Weimin Chen

Application of numerical inverse method in calculation of composition-dependent interdiffusion coefficients in finite diffusion couples

The previously developed numerical inverse method was applied to determine the composition-dependent interdiffusion coefficients in single-phase finite diffusion couples. The numerical inverse method was first validated in a fictitious binary finite diffusion couple by pre-assuming four standard sets of interdiffusion coefficients. After that, the numerical inverse method was then adopted in a ternary Al-Cu-Ni finite diffusion couple. Based on the measured composition profiles, the ternary interdiffusion coefficients along the entire diffusion path of the target ternary diffusion couple were obtained by using the numerical inverse approach. The comprehensive comparisons between the computations and the experiments indicate that the numerical inverse method is also applicable to high-throughput determination of the composition-dependent interdiffusion coefficients in finite diffusion couples.

CSUDDCC2: An Updated Diffusion Database for Cemented Carbides

Cemented carbides are widely used in industry as cutting tools, wear parts, as a result of the high hardness and good toughness. A reliable diffusion database is critical to simulate microstructure evolution of cemented carbides. In 2014, we established version one of CSUDDCC1 (Central South University Diffusion Database for Cemented Carbides Version one). In this work, a description for the updated diffusion database CSUDDCC2 is presented. The atomic mobility database for fcc and liquid in C–W–Co–Fe–Ni–Cr–V–Ti–Ta–Nb–Zr–Mo–Al–N cemented carbides was established based on our new experimental data, literature data, first-principles calculation and theoretical assessment via the DICTRA (Diffusion Controlled TRAnsformation) software package. The atomic mobility parameters in liquid are theoretically calculated by the newly modified Sutherland equation, and the atomic mobility parameters in fcc phase are optimized by the diffusivities measured in the present work and from the literature. The mobility parameters for self-diffusion and impurity diffusion in metastable fcc structure were determined through a semi-empirical method or first-principles calculations. Comprehensive comparisons between calculated and measured diffusivities indicate that most of the experimental data can be well reproduced by the currently obtained atomic mobilities. Combining the thermodynamic database for cemented carbides, the diffusion database has been used to simulate the microstructure evolution during sintering of gradient cemented carbides. The simulated microstructure agrees reasonably with the experimentally observations.
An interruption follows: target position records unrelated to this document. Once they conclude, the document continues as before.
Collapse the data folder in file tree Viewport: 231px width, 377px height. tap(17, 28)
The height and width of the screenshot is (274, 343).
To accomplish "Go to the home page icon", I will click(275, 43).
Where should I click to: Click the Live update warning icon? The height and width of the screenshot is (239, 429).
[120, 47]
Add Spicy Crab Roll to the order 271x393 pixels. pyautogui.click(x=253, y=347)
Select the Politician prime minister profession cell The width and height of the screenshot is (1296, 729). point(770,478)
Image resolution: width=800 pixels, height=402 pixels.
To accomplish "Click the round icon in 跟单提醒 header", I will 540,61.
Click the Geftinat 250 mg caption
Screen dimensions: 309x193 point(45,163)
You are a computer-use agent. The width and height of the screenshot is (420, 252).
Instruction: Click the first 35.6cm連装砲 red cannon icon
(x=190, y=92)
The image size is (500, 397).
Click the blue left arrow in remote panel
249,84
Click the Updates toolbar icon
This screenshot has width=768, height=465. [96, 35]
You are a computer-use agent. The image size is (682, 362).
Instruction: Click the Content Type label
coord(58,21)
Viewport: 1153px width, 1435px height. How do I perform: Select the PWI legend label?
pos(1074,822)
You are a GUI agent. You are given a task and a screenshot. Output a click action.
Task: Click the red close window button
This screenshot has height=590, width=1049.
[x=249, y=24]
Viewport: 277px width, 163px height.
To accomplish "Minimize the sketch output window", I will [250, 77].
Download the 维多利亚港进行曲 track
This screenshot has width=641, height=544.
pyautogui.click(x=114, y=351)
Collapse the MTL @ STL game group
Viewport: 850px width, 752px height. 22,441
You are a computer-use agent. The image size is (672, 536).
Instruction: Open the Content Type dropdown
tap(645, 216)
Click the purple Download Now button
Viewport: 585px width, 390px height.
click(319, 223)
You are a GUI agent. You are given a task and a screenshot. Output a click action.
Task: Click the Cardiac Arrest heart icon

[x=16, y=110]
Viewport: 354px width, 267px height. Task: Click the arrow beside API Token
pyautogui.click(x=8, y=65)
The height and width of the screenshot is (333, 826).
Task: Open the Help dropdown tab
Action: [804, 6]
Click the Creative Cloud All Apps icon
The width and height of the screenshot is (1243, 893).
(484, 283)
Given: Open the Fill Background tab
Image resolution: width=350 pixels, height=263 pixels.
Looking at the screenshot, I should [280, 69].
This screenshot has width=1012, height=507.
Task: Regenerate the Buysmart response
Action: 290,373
Development of Gradient Cemented Carbides through ICME Strategy

An integrated computational materials engineering (ICME) including CALPHAD method is a powerful tool for materials process optimization and alloy design. The quality of CALPHAD-type calculations is strongly dependent on the quality of the thermodynamic and diffusivity databases. The development of a thermodynamic database, CSUTDCC1, and a diffusivity database, CSUDDCC1, for cemented carbides is described. Several gradient cemented carbides sintered under vacuum and various partial pressures of N2 have been studied via experiment and simulation. The microstructure and concentration profile of the gradient zones have been investigated via SEM and EPMA. Examples of ICME applications in design and manufacture for different kinds of cemented carbides are shown using the databases and comparing where possible against experimental data, thereby validating its accuracy.